Wisdom was my first encounter with this kind of repurposing of Christian teaching. Our translation of the Middle English play helped us recognize similarities with the struggles medieval individuals encountered in their day, at the same time that it helped us identify how societal struggles shift over time, prompting us to ask exactly why that is. The play outlines the dangers of greed and bearing false witness in ways that address real issues that society faces today. Rather than represent certain groups of people that the Church seeks to scapegoat, the Vices in our production instead addresses many of the unaddressed vices found in many of our world leaders, politicians, and the wider population. They define sinners as those who “let truth slip aside,” who “hoard up riches,” and who are “renowned for bribery” and perjury—a refreshing perspective, considering that these are truly the individuals with power who do the most harm to society, not those who simply seek to outwardly express their individuality.

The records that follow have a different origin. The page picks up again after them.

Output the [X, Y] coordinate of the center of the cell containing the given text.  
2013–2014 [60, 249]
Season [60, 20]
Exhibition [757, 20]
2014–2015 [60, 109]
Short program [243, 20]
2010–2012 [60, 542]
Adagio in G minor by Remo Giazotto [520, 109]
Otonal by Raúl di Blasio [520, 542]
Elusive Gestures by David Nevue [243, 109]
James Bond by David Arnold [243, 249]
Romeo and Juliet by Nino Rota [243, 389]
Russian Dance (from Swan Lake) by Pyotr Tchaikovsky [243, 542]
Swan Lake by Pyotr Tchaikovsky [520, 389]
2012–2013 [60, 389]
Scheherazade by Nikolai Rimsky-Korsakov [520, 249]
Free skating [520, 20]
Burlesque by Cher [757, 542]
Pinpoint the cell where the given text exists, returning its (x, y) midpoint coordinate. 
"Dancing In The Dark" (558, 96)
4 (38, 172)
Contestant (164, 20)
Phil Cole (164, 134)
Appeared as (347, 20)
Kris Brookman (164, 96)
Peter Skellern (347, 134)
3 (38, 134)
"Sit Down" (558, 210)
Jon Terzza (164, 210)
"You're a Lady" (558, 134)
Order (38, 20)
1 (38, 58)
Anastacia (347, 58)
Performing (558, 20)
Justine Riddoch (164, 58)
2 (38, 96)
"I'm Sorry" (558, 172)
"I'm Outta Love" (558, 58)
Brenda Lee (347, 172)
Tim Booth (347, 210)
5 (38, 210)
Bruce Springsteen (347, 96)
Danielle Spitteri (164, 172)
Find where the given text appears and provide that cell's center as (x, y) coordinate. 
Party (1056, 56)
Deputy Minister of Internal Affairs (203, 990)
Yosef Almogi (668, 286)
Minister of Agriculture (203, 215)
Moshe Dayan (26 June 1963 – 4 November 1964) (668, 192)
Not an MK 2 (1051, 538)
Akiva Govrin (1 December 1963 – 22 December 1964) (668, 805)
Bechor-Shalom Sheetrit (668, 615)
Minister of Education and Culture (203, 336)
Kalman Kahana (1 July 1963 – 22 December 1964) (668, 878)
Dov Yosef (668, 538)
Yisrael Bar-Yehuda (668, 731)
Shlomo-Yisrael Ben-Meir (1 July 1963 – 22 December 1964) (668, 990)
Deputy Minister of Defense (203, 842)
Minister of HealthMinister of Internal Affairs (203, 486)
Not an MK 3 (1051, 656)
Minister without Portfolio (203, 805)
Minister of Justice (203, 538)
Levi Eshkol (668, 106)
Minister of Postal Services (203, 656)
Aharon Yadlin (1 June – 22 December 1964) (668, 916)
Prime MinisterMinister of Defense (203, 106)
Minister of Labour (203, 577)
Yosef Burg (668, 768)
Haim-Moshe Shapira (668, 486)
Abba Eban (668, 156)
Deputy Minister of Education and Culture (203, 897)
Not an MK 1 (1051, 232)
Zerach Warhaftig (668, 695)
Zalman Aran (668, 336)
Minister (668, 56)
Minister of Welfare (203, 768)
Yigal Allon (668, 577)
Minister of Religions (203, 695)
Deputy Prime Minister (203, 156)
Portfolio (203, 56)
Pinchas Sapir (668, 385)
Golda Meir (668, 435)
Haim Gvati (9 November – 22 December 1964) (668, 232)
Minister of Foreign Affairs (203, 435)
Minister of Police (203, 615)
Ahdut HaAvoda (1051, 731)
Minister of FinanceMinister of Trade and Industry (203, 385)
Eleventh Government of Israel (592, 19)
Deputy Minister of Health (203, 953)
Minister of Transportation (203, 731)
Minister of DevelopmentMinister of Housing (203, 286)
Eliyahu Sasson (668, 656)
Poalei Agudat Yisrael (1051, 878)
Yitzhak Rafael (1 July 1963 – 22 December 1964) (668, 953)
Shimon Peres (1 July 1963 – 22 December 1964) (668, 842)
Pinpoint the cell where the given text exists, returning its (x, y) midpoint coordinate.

Our production of Wisdom helps prove that medieval drama can still operate outside of its own time as a creative opportunity for repurposing the Church’s teachings for societal critique. I believe that the future will only bring the unique aspects of medieval drama in performance closer and closer to the surface, as more and more Christians find themselves socially aware and accepting of LGBTQIA+ identities and other currently excluded ways of living. Medieval drama resists conformity to the standards that the Catholic Church has set out for itself, yet it is still able to touch audiences in ways that resonate with the standards of the Church other kinds of performance are unable to accomplish. This marks medieval drama as an incredibly important and substantial form of theatre whose relevance deserves to be more deeply explored today.

WORKS CITED

Dinges, William D. “Ritual Conflict as Social Conflict: Liturgical Reform in the Roman Catholic Church.” Sociological Analysis 48.2 (1987): 138–157.